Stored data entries
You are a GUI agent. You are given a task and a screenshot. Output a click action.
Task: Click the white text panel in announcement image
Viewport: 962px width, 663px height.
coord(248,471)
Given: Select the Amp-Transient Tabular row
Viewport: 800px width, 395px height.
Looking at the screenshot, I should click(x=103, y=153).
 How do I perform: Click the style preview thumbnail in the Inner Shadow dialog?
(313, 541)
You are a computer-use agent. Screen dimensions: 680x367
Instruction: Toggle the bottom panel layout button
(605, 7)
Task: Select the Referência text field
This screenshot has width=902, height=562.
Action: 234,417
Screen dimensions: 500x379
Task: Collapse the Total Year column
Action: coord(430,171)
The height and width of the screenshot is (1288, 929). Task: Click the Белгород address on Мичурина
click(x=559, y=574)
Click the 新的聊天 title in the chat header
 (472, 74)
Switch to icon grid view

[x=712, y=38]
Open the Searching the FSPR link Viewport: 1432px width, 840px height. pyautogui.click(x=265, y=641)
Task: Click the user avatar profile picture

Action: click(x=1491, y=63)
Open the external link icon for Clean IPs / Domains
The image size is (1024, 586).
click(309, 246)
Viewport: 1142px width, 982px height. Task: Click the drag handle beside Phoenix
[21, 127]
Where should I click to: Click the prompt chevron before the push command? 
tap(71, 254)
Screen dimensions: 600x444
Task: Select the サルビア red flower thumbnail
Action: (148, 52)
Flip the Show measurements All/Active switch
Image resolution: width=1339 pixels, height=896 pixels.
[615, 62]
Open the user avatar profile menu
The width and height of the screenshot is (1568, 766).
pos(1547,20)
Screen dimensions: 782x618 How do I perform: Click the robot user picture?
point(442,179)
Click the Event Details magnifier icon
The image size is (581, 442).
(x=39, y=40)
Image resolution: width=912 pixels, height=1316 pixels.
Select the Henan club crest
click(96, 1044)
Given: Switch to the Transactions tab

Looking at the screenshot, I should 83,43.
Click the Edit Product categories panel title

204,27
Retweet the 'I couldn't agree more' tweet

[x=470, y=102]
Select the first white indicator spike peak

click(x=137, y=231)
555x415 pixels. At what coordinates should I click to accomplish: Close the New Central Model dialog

▶ PROBLEM DESCRIPTION: Write out again, exactly, the lines from the start of the entries up to and including the one with "Given: Select the Amp-Transient Tabular row". Nothing else belongs in the reply.

▶ OUTPUT BELOW:
You are a GUI agent. You are given a task and a screenshot. Output a click action.
Task: Click the white text panel in announcement image
Viewport: 962px width, 663px height.
coord(248,471)
Given: Select the Amp-Transient Tabular row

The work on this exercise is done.